EXERCISE BRIEF:
Pick up the article below on language barriers in e-disclosure and continue it from its last sentence.

TEXT SECTION:
E-disclosure: Breaching the Language Barrier

August 25, 2008

English may have become the dominant language of international business, but it is far from the only one. There are more than 2,200 written languages in use around the world today – the European Union alone has 23 official languages – and as globalisation brings business cultures closer together, the problems inherent in our modern-day Towers of Babel become more apparent.  One specific area where linguistic differences can create an acute problem is when reviewing electronic documents as part of a search process in the event of litigation or a regulatory investigation.

Lawyers dealing with cases involving multi-national organisations may find themselves reviewing anything from 50,000 to a million documents. The complexity of this review process increases dramatically when faced with documents in more than one language. In these situations, which are becoming increasingly common, dealing with multi language files can have a serious impact on review time. As a result, an increasingly common stage of the review process is to begin by running an automated search to establish the language in which documents are authored.

Extracted records
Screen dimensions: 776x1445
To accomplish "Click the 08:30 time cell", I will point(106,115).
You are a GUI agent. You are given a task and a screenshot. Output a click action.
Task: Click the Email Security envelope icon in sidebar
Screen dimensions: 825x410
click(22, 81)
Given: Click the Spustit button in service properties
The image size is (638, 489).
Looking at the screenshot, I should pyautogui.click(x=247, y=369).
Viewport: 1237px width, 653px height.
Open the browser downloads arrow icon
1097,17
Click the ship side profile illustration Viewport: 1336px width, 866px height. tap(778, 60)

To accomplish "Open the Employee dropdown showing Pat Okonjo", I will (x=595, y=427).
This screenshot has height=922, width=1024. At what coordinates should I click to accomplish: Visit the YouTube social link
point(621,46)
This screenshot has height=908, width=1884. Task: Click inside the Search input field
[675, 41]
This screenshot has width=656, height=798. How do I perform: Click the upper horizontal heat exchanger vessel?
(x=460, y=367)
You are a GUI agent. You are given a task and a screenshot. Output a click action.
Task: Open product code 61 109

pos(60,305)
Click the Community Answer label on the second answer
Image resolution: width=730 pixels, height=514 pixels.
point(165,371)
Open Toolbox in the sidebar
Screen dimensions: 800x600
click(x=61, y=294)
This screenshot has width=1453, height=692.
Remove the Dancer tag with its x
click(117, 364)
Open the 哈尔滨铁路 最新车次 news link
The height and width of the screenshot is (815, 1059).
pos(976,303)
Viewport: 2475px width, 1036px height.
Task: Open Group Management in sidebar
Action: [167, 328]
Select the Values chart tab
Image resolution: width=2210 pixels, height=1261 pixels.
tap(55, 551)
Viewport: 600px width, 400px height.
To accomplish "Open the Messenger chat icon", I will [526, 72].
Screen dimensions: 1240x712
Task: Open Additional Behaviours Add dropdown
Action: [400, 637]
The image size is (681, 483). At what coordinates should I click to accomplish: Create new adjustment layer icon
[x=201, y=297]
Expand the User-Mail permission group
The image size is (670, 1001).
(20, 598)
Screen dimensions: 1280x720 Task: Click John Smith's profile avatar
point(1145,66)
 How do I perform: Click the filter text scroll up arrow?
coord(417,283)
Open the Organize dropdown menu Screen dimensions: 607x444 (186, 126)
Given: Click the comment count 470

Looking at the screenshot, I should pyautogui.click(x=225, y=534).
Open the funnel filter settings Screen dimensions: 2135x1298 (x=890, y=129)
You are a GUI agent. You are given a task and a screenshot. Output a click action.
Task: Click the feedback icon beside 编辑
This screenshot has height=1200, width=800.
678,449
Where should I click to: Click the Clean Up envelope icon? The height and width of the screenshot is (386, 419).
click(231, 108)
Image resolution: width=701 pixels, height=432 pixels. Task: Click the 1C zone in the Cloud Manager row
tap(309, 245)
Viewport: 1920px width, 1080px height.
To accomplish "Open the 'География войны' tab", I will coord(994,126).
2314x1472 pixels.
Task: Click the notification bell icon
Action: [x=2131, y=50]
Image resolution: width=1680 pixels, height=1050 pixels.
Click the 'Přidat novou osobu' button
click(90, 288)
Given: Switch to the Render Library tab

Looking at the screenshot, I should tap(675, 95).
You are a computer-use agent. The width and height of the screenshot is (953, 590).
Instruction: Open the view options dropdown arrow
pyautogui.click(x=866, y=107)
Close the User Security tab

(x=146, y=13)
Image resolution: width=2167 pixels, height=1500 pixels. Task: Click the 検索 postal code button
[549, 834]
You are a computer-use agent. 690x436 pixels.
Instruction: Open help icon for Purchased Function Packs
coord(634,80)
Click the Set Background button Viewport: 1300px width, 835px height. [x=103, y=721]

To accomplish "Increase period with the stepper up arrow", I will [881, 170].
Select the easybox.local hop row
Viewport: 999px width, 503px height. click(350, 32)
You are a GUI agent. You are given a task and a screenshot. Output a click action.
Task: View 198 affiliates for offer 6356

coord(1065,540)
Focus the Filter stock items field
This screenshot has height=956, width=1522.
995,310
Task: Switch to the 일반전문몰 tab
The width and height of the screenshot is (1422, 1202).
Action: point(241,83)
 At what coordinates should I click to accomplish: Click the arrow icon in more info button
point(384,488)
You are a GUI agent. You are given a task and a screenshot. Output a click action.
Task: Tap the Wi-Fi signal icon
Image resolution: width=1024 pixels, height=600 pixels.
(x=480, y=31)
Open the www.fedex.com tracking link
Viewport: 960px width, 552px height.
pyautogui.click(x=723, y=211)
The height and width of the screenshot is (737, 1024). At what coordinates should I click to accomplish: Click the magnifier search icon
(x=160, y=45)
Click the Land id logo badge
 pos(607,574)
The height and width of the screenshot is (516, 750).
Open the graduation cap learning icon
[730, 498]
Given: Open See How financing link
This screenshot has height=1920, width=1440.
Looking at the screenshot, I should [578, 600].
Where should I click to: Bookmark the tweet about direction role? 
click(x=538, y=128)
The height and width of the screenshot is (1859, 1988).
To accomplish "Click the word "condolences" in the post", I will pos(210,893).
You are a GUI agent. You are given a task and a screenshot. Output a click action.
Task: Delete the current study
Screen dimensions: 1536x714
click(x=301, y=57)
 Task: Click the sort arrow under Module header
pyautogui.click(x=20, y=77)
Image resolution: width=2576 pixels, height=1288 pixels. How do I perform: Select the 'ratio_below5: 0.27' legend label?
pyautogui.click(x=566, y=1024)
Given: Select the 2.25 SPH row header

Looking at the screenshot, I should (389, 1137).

TASK OUTPUT:
Language searches use software that quickly scans and identifies the language of unstructured text within individual documents based on linguistic analysis of its word stems. By identifying the language in which a document is written at the outset, an appropriate review strategy can be deployed to route these documents to the correct location with the required expertise. The alternative is for reviewers to remove each foreign language document they come across from the main body of documents, collecting them together and then re-sorting them by language for review by native speakers.  Depending on the size of the overall document population, this can be a time consuming strategy for the review team.

Here, there and everywhere…

The problem can be compounded in multi-national cases by the diverse distribution of documents in a particular language. Just because a server is located in a particular country, it does not automatically follow that all the documents contained on it will be written in that country’s mother tongue.

Given the inter-connectivity of multi-national companies’ IT systems, the repository of an organisation’s documents can be, in theory, anywhere in the world. Documents held in one country can often originate from many different places and are written in a variety of languages. When this occurs in the course of a search process, large amounts of time can be lost during a review when the dataset contains documents in unexpected languages. Running a language search at an early stage can quickly flag up this issue before valuable time is wasted by reviewers ploughing through documents they cannot understand.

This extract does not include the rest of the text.